I WANT to believe that these horrible choices are meant to be so SHOCKING that the quiz taker will never pick them and maybe remember this quiz when the impulse to destroy the child ear leaps into their mind when the “good china” gets broken. However, I can’t help believe there are parents who resort to violence when a child disobeys, smarts off, or commits any infraction what so ever.
OK, I admit I know some parents that do leap to physical punishment over a more communicative and less painful method of compliance assurance. Admit it, you know them to, maybe not the same people, but the same type of people. I think they are lazy parents and need to be more concerned with the development of the child rather than the 10 minutes of silence the physical abuse yields them or they want to be OBEYED that they will make sure that happens at any cost.
I have never SAID anything to any of them when they “disciplined” their child in front of me because:
1) I had no kids of my own.
2) I don’t know what’s led up to this instance.
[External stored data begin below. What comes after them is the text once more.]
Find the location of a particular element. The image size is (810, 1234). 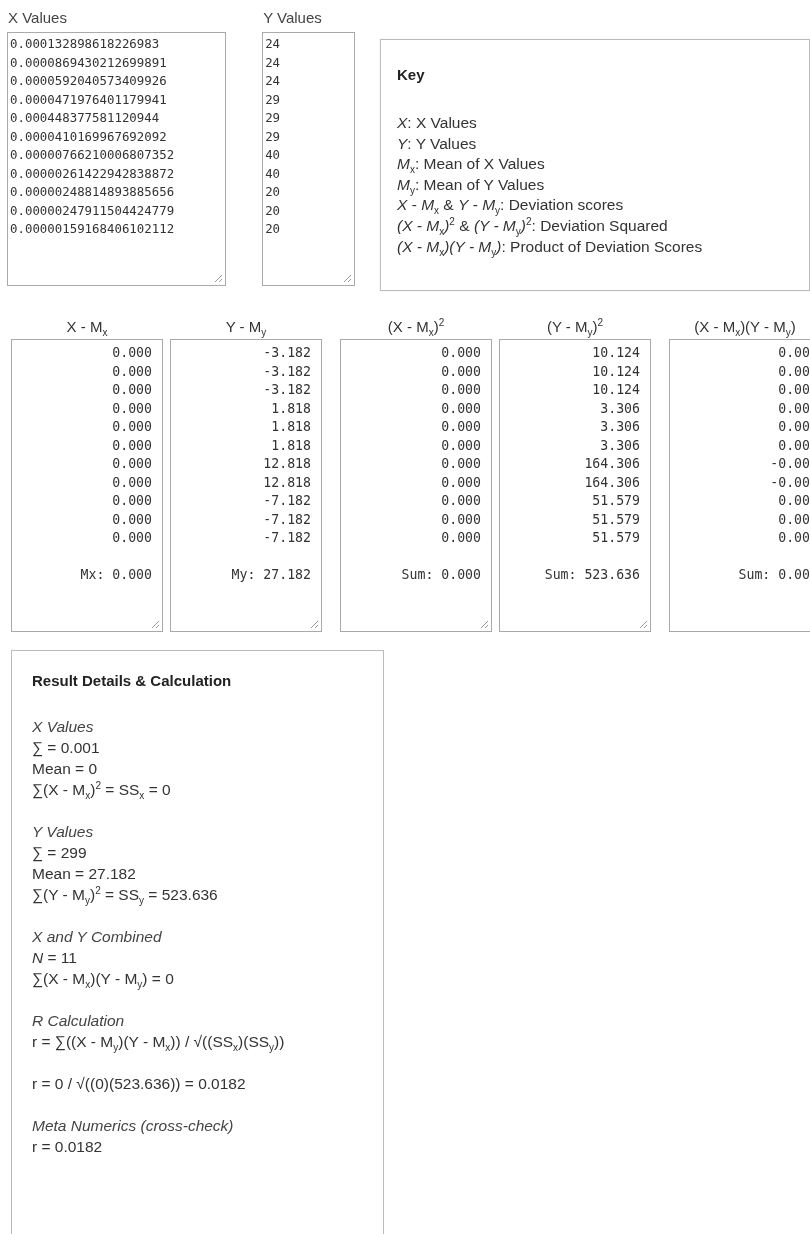

deviation-field: 10.124 10.124 10.124 3.306 3.306 3.306 164.306 164.306 51.579 51.579 51.579 Sum: 523.636 is located at coordinates (575, 486).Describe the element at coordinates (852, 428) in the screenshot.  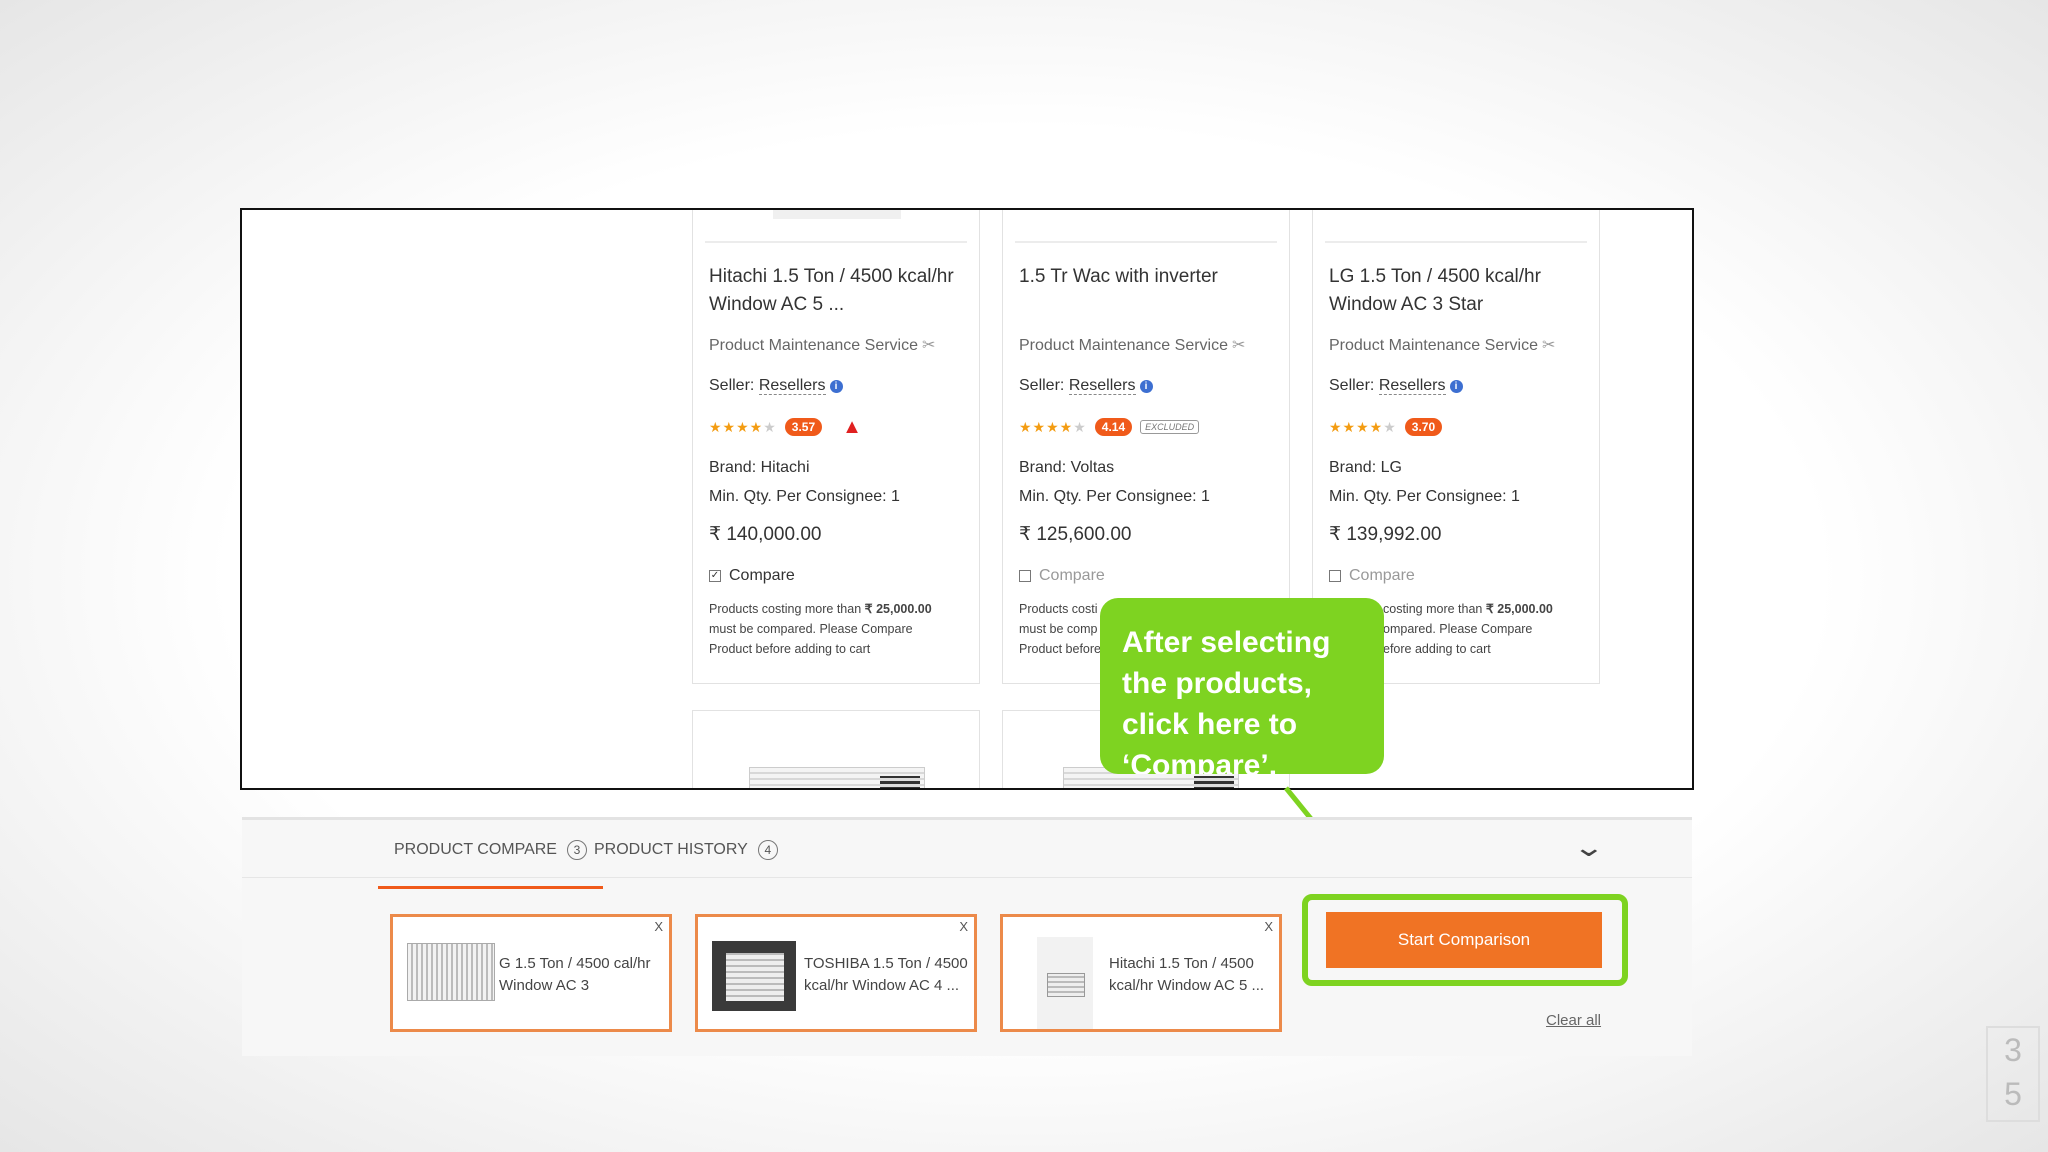
I see `warning-icon: ▲` at that location.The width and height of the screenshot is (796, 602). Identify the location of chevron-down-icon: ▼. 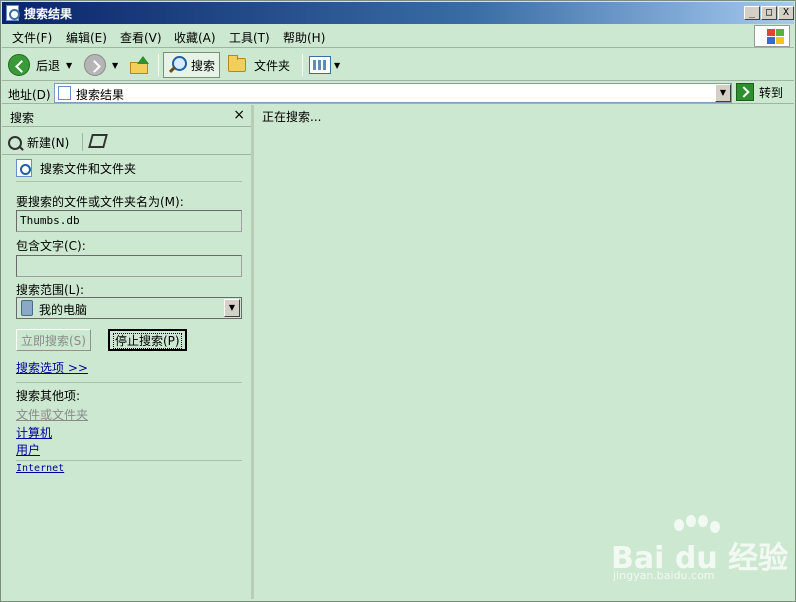
(232, 308). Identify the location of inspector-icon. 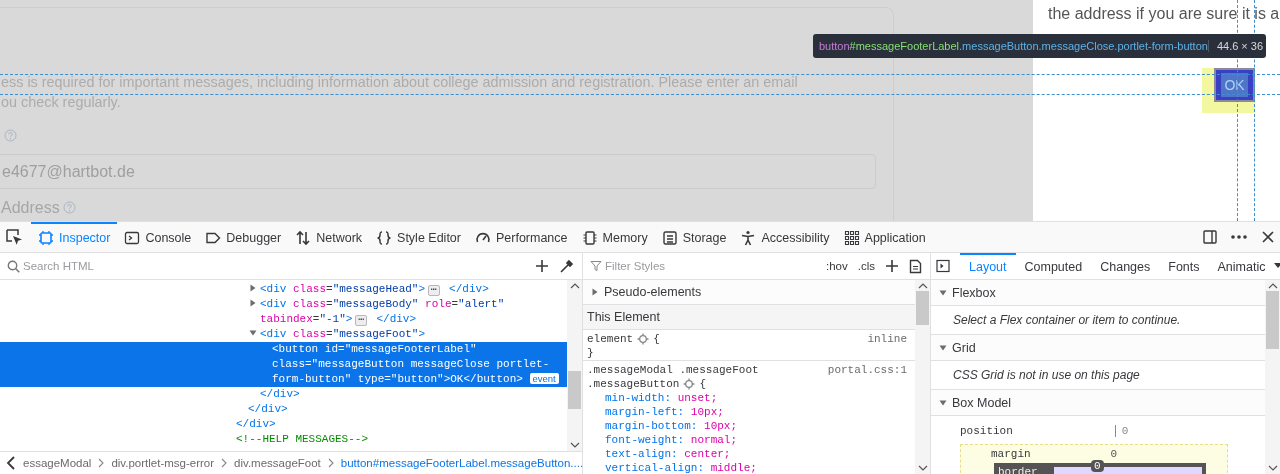
(46, 238).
None the less, I knew that exchange between parent and child was wrong and I am positive my face reflected that. Yet, I have never said anything. So, I apologize to all the kids who have been disciplined in front of me in an inappropriate manner. My silence is inexcusable. I am typing this apology because I know you couldn’t hear me…due to the ear pulling and yelling.
I am going to try to not ever do anything to my child that hinders trust, fosters fear, or causes them physical pain in any way. I know that people’s definition of abuse, discipline, corporal punishment differ. However, I think that most impartial observers can tell when it goes too far.
Parenting is going to be hard but not hard on my kid.